A public inquiry into Wyre Council’s refusal of proposals to create a permanent site on green belt land off Lancaster Road, Preesall, today entered its third day.

The council turned down an application for retrospective planning permission for eight caravan pitches after travellers set up camp last autumn.

An enforcement notice giving travellers nine months to vacate the site was also served.

A report written by Pauline Randall and commissioned by Wyre Council said the development would cause significant harm to the landscape.

On behalf of the council Jonathan Easton said Mrs Randall’s report identified the key potential landscape effects which may arise if plans were given the go-ahead.

They included the introduction of harsh edges to settled areas, the potential for loss of landscape features and disruption to the settlement pattern.

He said: “Mrs Randall concludes the proposals fail to meet the core landscape requirements of planning policy.

“She says the development would have an adverse effect on the landscape and character of the area.”

Philip Rawle, of Green Planning Solutions agreed the site may cause visual harm in the absence of appropriate landscaping.

He said: “As I quoted in my initial report, the development makes use of an existing small elongated shaped field which borders Lancaster Road.

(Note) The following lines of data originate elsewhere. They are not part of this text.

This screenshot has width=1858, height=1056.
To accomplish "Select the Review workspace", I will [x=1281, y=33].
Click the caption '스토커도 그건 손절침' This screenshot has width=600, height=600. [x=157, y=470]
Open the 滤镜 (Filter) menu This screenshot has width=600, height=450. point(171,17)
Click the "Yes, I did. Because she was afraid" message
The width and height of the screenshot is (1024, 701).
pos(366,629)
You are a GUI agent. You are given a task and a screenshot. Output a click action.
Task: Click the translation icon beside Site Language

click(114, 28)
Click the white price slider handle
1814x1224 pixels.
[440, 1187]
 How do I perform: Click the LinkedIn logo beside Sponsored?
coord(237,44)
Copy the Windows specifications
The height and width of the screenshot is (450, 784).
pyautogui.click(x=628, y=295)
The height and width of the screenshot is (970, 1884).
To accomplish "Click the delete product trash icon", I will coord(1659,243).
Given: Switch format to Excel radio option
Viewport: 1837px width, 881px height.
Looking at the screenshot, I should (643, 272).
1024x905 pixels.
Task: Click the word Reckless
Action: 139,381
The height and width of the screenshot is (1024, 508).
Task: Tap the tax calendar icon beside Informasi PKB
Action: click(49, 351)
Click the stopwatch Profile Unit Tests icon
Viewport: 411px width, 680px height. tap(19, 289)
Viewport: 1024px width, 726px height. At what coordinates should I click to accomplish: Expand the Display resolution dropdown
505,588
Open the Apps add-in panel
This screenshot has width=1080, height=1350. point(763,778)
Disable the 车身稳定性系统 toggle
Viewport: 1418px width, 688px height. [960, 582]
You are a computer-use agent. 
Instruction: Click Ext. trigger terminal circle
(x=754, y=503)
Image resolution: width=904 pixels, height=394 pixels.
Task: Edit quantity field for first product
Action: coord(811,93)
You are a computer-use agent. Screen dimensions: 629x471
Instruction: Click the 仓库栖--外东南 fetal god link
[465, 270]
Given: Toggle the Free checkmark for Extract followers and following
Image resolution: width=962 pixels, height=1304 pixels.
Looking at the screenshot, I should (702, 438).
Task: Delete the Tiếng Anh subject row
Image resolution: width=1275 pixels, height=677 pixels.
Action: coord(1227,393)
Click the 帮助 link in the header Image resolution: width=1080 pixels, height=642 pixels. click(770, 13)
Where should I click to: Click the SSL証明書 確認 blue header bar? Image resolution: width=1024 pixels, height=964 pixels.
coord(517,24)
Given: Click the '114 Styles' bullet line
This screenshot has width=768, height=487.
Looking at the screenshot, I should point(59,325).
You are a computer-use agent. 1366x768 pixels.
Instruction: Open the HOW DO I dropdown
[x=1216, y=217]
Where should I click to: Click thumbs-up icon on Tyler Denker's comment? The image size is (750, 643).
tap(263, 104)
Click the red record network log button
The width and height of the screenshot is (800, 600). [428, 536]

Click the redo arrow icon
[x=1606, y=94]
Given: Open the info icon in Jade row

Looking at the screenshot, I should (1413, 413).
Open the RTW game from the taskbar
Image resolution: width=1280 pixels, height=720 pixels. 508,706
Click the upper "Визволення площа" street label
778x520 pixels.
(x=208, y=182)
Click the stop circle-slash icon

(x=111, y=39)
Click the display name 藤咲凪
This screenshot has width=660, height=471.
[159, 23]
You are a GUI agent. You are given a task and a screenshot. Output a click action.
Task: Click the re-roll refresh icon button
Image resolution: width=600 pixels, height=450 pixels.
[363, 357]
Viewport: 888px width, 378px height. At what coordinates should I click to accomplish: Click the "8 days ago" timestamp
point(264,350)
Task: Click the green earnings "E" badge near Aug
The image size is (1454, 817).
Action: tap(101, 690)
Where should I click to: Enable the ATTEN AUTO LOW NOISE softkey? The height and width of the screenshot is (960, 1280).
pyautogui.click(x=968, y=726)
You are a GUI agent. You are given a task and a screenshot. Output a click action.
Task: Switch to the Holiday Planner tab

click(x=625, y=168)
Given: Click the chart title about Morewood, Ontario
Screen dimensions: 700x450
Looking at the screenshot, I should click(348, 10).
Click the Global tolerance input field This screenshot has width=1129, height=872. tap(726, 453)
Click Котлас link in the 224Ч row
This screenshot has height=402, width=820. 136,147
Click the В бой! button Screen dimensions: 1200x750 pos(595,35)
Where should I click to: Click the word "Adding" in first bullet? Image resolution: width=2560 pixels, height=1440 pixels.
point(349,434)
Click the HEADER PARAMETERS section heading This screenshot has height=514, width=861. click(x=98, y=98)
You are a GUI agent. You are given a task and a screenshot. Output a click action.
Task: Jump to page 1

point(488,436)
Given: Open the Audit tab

“The development does not affect the existing field pattern, which has clearly developed and altered over the preceding centuries.

“In relation to the impact on the appearance of the area, without additional landscaping the development would be harmful to the visual amenities of the area.

“As is included in the original application, a landscaping scheme of appropriate native species has been proposed.

“A landscaping condition should be imposed to enhance the existing hedging and to reduce views of the site from public view points.”

The inquiry, which started on Monday, is set to close tomorrow.